SUPPLIED ENTRIES:
__________________________________________________
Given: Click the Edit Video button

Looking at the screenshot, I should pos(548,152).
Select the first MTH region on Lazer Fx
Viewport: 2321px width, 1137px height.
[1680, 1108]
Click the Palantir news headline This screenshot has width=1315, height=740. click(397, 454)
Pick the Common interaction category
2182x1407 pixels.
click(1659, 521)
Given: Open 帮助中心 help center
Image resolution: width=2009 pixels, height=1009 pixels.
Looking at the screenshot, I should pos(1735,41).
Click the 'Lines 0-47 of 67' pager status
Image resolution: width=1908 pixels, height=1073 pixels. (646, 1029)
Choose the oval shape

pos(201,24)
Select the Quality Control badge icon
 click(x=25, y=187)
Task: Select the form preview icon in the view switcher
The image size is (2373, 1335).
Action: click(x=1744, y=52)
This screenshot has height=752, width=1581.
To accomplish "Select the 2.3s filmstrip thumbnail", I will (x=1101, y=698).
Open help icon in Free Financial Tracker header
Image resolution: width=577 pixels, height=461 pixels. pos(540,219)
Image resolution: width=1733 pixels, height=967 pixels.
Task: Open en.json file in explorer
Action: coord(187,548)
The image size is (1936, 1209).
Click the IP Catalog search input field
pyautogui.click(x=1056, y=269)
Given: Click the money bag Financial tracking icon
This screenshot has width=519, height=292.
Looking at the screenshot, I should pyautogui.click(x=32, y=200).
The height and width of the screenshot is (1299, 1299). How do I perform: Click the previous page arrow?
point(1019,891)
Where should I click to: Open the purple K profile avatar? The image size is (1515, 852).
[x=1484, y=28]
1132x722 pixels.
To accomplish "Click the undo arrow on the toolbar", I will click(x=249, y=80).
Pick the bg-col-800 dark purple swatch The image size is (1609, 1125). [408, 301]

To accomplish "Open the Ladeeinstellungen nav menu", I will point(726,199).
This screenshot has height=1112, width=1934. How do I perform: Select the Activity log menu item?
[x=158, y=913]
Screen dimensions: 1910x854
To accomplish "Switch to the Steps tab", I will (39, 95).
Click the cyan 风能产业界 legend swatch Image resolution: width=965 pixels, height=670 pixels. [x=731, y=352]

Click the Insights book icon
__________________________________________________
ACTION ITEM: After locating the line with "Given: Click the money", output that line and every later one exactly, through the end of the entries above.

ANSWER BELOW:
Given: Click the money bag Financial tracking icon
This screenshot has width=519, height=292.
Looking at the screenshot, I should pyautogui.click(x=32, y=200).
The height and width of the screenshot is (1299, 1299). How do I perform: Click the previous page arrow?
point(1019,891)
Where should I click to: Open the purple K profile avatar? The image size is (1515, 852).
[x=1484, y=28]
1132x722 pixels.
To accomplish "Click the undo arrow on the toolbar", I will click(x=249, y=80).
Pick the bg-col-800 dark purple swatch The image size is (1609, 1125). [408, 301]

To accomplish "Open the Ladeeinstellungen nav menu", I will point(726,199).
This screenshot has height=1112, width=1934. How do I perform: Select the Activity log menu item?
[x=158, y=913]
Screen dimensions: 1910x854
To accomplish "Switch to the Steps tab", I will (39, 95).
Click the cyan 风能产业界 legend swatch Image resolution: width=965 pixels, height=670 pixels. [x=731, y=352]

Click the Insights book icon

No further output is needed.